Resûlullah (s.a.) Allah Rızâsından Başka Bir Şey Va‘d Etmedi - Kâdî Abdülcebbâr
[14] Birisi şöyle diyebilir: “O, onlara ganimetleri mubah kılmamış mıydı? O hâlde niçin bu sebeple ona icâbet etmiş olmalarını inkâr ediyorsunuz?”
[15] Ona şöyle cevap verilir: “Akleden ve düşünen bir kişi böyle bir soru sormaz. Çünkü bu kavim, onun doğruluğuna ve nübüvvetine inanmışlardı. Onların icâbet etmeleri bu yüzdendi. Çünkü Allah’a yakın olmak, bunlara razı olmaktan geçiyordu. Bundan başkasını iddia eden kimse, ya bilineni inkâr etmektedir ya da haberleri işitmemiştir. Zira onlar, ona mallarını infâk etmek, kanlarını akıtmak, ona itaat etmek ve rızâsını kazanmak uğruna babaları ve oğullarıyla savaşmak üzere icâbet ettiler. Tefekkür eden ve düşünen akıllı bir kişinin, onların dünyayı talep ederek, rahat ve huzuru arzu ederek ona icâbet ettiklerini söylemesi nasıl mümkün olur? Halbuki durum bunun aksinedir.”

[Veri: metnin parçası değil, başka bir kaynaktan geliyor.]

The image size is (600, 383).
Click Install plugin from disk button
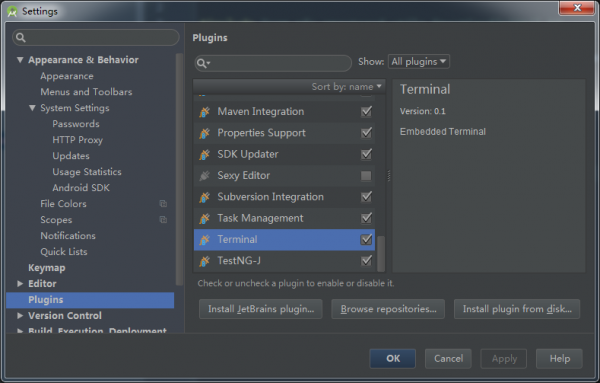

[16] Eğer onun yanında sırf baskın malları ve ganimetler olsaydı, mutlaka ona şöyle derlerdi: “Bizim, baskın malları ve ganimetler konusunda sana ihtiyacımız yoktur! Biz, onu senden daha iyi biliyoruz. Zira sanatımız ve âdetimizdir. Sana tâbi olmaya davet ettiğin şey nedir? Yanında ne var? Baskın malları ve ganimetler konusunda sana tâbi olmamızın sebebi nedir? Mallarını çoğaltman, hazinelerini, atlarının meralarını ve hayvanlarının ahırlarını artırman için mi? Yoksa silah depolarını mı doldurmak istiyorsun? Birisi çıkıp bizi, babalarımızı küfürle itham etmekle, dalâlette olduklarına şahitlik etmekle, onların şereflerini düşürmekle, tercihlerini kötülemekle, milletlere ve zorba krallara düşmanlık yapmakla, babalarımız, oğullarımız ve kardeşlerimiz olsa bile, sana muhalefet edip düşmanlık eden herkesle savaşmakla, vatanlarımızdan ve eşlerimizden ayrılmakla, içki içmek, ipek giymek gibi zevklerimizden ve âdetimiz olduğu üzere bize söven veya babalarımızı ayıplayan kimseyi öldürerek hıncımızı almaktan vazgeçmekle sorumlu tutacak, sonunda biz hiçbir şey kazanmayacağız. Biz, kendi gücümüzle kazandığımız ve canımızı tehlikeye atarak elde ettiğimiz ganimetleri sana teslim edeceğiz; sen de bize o malın bir kısmını vereceksin, öyle mi?” Bunu, en ahmak ve aptal kimseler bile tercih etmez. O hâlde bu, Resûlullah’a icâbet eden muhâcirler ve ensâr hakkında nasıl düşünülebilir. Zira Resûlullah, onlar sayesinde izzet ve kuvvete kavuştu. Onlar, onun koyduğu bu şartlara sabrettiler.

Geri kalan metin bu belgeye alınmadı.